Trump shook that faith. But his election also unmasked the degree to which progressivism as a political project is based not on science or rationality, or even sound policy, but on faith in the power of government to ameliorate and eventually perfect society. All the protests and denunciations of Trump serve not just as an outlet for progressives’ despair, but the chance to signal their moral virtue through collective outrage and moral preening–something that wasn’t really possible under Obama, at least not to this degree.
Not that they didn’t try. Recall that during the Obamacare debate in 2009 Ezra Klein suggested that Sen. Joe Lieberman was “willing to cause the deaths of hundreds of thousands of people in order to settle an old electoral score,” simply because he threatened to filibuster what would become the Affordable Care Act. This is the language of political fundamentalism–policy invested with the certainty of religious conviction.
Religious fundamentalism of course rests on immutable truths that cannot be negotiated.
“Science consists of questions which may never be answered.
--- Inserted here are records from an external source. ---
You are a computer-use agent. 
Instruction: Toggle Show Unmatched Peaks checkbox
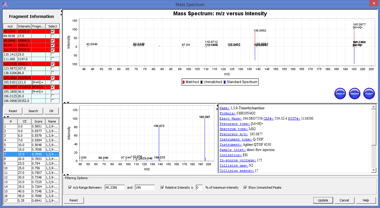tap(245, 188)
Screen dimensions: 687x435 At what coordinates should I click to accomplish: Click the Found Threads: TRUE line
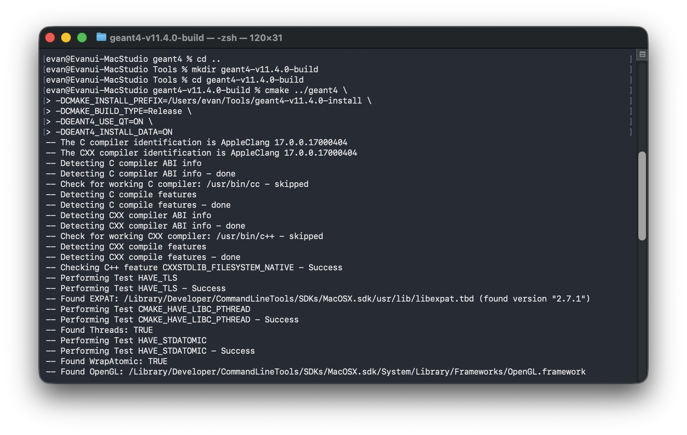click(99, 330)
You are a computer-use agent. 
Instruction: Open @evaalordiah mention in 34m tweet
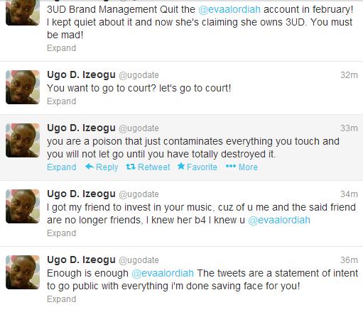pos(279,220)
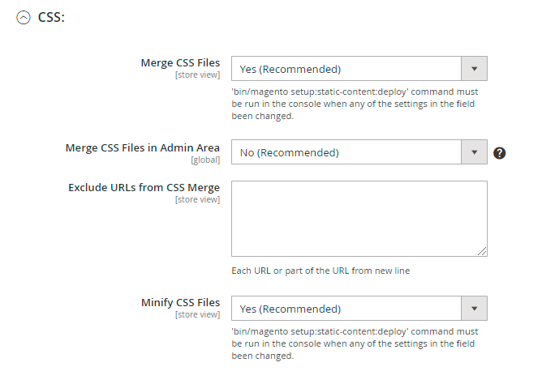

Religion consists of answers which may never be questioned.”
You can pray to your washing machine for all that I care if it gets you through the day, but enough with the “immutable truths” silliness.
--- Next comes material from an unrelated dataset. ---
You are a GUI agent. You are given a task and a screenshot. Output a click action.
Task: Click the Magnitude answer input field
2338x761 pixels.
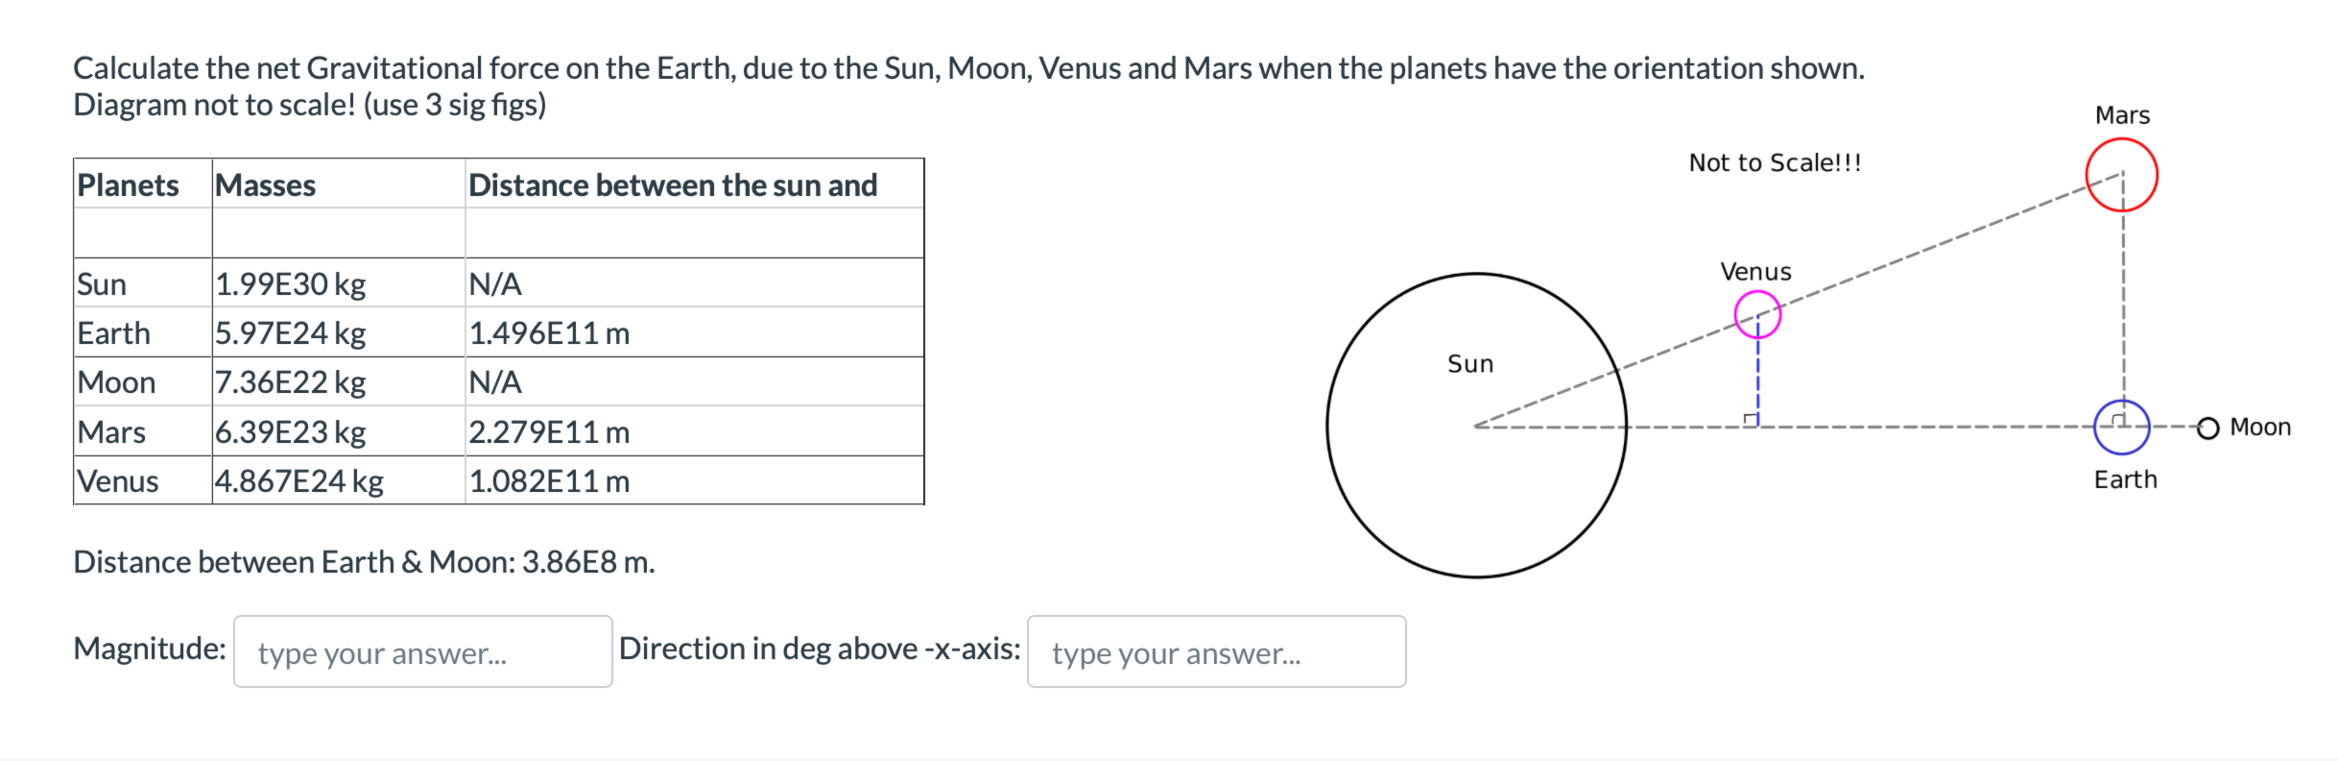422,652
Maybe John can elaborate on whatever “immutable truths” he is talking about “that can not be negotiated.”
@John: Okay, I see your point. You have my permission to set the country on a backwards trajectory for 4 years so that we can see again how much better things are when knotheads of your sort aren’t in charge. Enjoy your war with China, Iran, and sanity at large.
Make that 2 years, there’s another election for Congress then, and we may already be sick of you guys.
(This pledge is not binding on any other poster to this or any other political topics blog on the interwebs thingie, is not valid beyond the scope of my personal power to control the world, and may be rescinded at any time.)
Harvard I hope not.
Educated past your intelligence.
Democrats would be a Damn fool not to filibuster this guy. Republicans basically slapped them and Obama in the face by not giving Garland a hearing. Not that I give a rat’s ass about Garland. Obama should have nominated a black judge, because, you know, we supported him at levels that will never be seen again. Ever. Being overlooked comes with voting for the Dems so no surprise there.
But I digress, some things you just don’t let people do without retaliation. The Garland refusal is one. You forces them to go nuclear….take it on the chin and as soon as the tide swings back in 2018 or 2020 you steam roll the $#!t outta them on judge nominations. A giant FU.